In part, I was experiencing solastalgia: the grief one feels when one's natural environment has changed dramatically, perhaps irreparably. It's not hard to imagine that a lot of solastalgia is drifting around the flooded parts of B.C. as people look at their surroundings and at their lives, which have been either destroyed or completely transformed. The only silver lining, it seemed to me, was that the torrential rains came shortly after COP 26, which accomplished some things but wimped out on others. In British Columbia, we could see that our surroundings were our lives.
In the before times, I hated grey days. Rainy days were fine: there is purpose in that--when there isn't malice, I suppose. We have so much to rethink. Anyway, string of grey days could make me tired, perhaps a little grouchy, more than a little blue. But this fall I found myself leaning into the grey days. They weren't hot. I never suspected that one kind of weather would completely change my relationship with another, but it seems to have done so.

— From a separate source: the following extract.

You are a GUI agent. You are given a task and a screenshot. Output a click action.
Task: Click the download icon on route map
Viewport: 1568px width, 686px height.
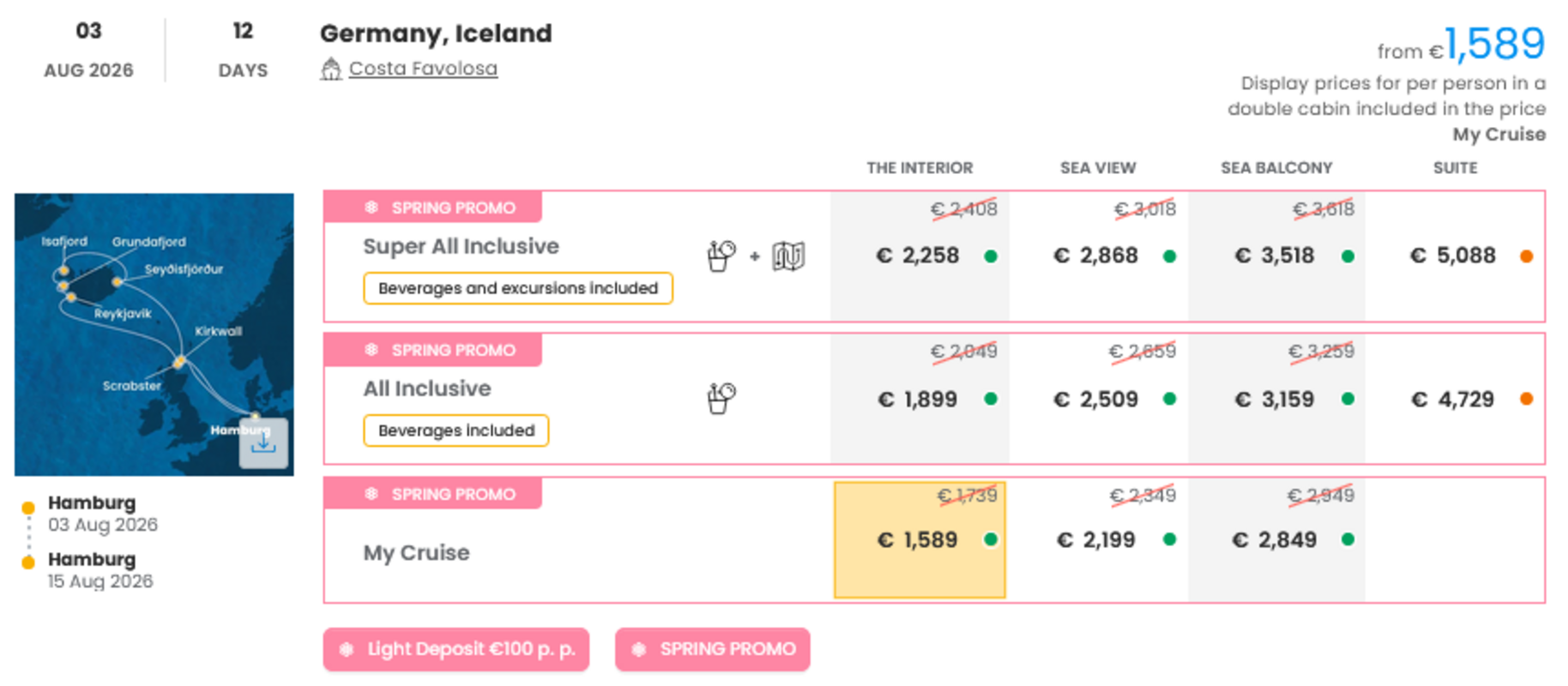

I find that a grey day changes how I see. I'm suddenly aware of the bark of elms. Older trees have great cracks in bark that has been riven by the tree's growth. I'm curious. Why do the branches of elms--most trees, really--look like lace while hedges seem like tangles? Each species of tree has general architectural principles. The elm was beloved by cities for the ways its branches arched over the streets they were planted along. Maples are rounder balls of leaves. But inside those general principles, each tree is different. Just as there are no two identical snowflakes (apparently: I don't know how anyone has proven this) there are no two identical elms. Hedges, on the other hand, are largely tangles, maybe even more complicated if their owners have been trimming them and they've grown away from the monthly threat of the trimmers. On grey days, I go all metaphorical and see the human condition in both. Trees are ordered yet individual, like so many people. Hedges speak to those times in our lives when we can't find any order, any through line, any sense.
I appreciate sparrows on grey days. I'm reading Richard O. Prum's The Evolution of Beauty, about how female sexual selection of mates has nudged the males of their species toward ever more beauty--sometimes to their detriment. Prum calls these adaptations, away from survival and toward beauty, decadent. Club-winged Manakins, for example, can sing with their wings, which the females seem to like, but it's made their flight awkward. The sparrows seemed to have missed this chapter. Yet on grey days, their tan, rufous brown, grey, and black markings seem to me workmanlike, practical. I pay attention to them on a snowy grey day when they queue up on tree branches to take turns at my feeder. They penetrate the grey weather with their swift, purposeful flight across my yard, navigating the neighbour's fence with the skills of the Millennium Falcon. Like the Millennium Falcon, they don't look like much, yet they seem to thrive. That's hopeful--realistically hopeful.
Grey, I think to myself, is the colour of reflection. Of honest reflection that melds one's highs and lows, one's strengths and weaknesses, one's wins and losses. It's a colour with a slow music that can't quite decide whether its key is major or minor. A dove grey music. A mourning dove's beautiful yet mournful song. But it's the kind of reflection that leads to seeing how such disparate parts of our lives fit together in a modest way.
This is lovely. And sad. Lytton was a beloved place for me. I set a novella there, its young protagonist using it as a base to map the work of Ethel Wilson and Sheila Watson. I've rafted the Thompson river twice, from Spences Bridge to Lytton, and love that dry sage country.